Christy Clark will be British Columbia's first premier to visit the controversial Tsilhqot'in Nation territory as she negotiates a new relationship with an aboriginal group that has a recent high-court rights ruling and 150 years of ill feelings over the hangings of six of its chiefs.
Clark arrives next week in the remote Nemiah Valley near Williams Lake, B.C., for what is expected to be several ventures to the area in coming months.
Tsilhqot'in National Government spokesman Joe Alphonse said Friday that meetings earlier this week between Ms. Clark and chiefs in Vancouver signalled a willingness by both sides to discuss the June Supreme Court of Canada decision that grants the First Nation title to 1,750 square kilometres of its territory and redress the hangings of six chiefs during the Chilcotin War of 1864.

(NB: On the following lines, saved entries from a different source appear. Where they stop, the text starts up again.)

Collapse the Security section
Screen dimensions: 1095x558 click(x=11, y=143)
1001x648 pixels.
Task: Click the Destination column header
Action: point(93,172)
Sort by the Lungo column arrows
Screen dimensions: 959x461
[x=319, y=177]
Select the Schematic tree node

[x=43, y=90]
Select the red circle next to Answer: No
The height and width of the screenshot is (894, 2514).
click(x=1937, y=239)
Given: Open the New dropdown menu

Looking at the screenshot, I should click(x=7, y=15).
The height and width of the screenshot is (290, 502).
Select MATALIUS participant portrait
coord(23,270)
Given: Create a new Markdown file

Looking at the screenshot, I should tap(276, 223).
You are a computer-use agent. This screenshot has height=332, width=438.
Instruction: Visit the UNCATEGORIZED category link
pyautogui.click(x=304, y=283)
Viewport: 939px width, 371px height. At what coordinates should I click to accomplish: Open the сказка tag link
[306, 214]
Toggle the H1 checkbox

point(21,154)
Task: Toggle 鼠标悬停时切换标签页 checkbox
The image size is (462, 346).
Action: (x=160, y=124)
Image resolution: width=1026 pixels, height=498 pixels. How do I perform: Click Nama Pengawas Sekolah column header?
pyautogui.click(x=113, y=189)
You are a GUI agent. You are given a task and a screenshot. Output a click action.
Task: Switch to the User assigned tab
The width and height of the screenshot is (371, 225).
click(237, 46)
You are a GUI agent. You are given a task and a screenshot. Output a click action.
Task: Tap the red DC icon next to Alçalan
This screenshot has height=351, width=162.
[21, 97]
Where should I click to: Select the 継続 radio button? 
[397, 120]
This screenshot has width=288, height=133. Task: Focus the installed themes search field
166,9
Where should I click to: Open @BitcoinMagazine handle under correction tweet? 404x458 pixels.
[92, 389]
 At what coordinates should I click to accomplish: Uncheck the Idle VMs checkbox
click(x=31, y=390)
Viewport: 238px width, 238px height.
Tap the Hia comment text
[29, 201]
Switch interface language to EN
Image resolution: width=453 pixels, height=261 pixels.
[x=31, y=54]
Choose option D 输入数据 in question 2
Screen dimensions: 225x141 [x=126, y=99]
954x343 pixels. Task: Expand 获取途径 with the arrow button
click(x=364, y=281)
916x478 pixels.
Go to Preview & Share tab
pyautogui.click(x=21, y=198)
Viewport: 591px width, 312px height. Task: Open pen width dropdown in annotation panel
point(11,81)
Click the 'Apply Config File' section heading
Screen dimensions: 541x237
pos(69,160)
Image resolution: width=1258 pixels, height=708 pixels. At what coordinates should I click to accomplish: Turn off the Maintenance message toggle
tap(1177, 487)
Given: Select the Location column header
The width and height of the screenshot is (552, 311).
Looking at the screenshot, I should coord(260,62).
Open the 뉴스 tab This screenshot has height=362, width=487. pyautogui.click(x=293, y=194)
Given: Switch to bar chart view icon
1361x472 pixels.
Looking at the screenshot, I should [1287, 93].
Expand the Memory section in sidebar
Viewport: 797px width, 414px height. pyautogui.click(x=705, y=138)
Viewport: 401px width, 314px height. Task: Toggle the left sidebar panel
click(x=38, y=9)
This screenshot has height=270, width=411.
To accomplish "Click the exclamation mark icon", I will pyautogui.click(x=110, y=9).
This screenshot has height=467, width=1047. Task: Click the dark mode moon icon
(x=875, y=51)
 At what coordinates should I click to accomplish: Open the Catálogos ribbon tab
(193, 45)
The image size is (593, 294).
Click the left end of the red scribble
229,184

He called the meeting with Ms. Clark positive, significant and powerful, saying the Premier also committed to make an official visit to Tsilhqot'in territory Oct. 26 to participate in annual celebrations marking the 1864 hangings.
"We've been waiting for them to be exonerated for quite a while," Mr. Alphonse said. "It's a big part of our history as Chilcotin people. It was unjustly done to our war chiefs."
The Chilcotin War is known as Western Canada's deadliest attack by aboriginals on non-aboriginal settlers. It started in April, 1864, and by the end of May, 19 road builders and one farmer were dead.
The aboriginals, decimated by small pox and fearing an influx of settlers into their territory, put up an armed resistance to workers who were attempting to build a road from the coast mountains through their territory and into the gold fields of the Cariboo. A militia army of more than 100 people was sent into the area to find the aboriginals, but the almost-inaccessible high plateau, bordered by mountain peaks and raging rivers, made the task nearly impossible.
After three months, the area's police chief invited the aboriginals to a meeting, where the First Nations – believing they were being summoned for peace talks – were arrested. Five were hanged in Quesnel and another in New Westminster.
"They were tried as murderers," Mr. Alphonse said. "We felt betrayed. It's a huge part of the history of Canada and nobody knows about it."
Ms. Clark was not available for comment Friday, but a statement released by her office Thursday said plans are being "made to redress the unjust hanging of six Tsilhqot'in Chiefs during the Chilcotin War of 1864."
Ms. Clark's statement also said the Supreme Court ruling in favour of the Tsilhqot'in is driving her to forge partnerships with aboriginals in respect and recognition.
"We are committed to taking the next step towards securing a more prosperous, just future for the Tsilhqot'in Nation and all British Columbians – together," said Ms. Clark's statement.
Ms. Clark recently named Musqueam leader Wade Grant as an adviser, saying she views Mr. Grant as her relationship guide, as the government moves toward economic and social agreements with First Nations.
Mr. Alphonse said Ms. Clark's move to reach out to the Tsilhqot'in could signal the start of stronger communication and important relationships between his people and governments.
"In a way it's hitting the reset button on how to deal with First Nations people," he said. "I believe we'll begin the process to try to resolve, to try to come up with, a way to resolve the long-standing issues we have with the province and Canada. We have to deal with this once and for all. This will be a new template."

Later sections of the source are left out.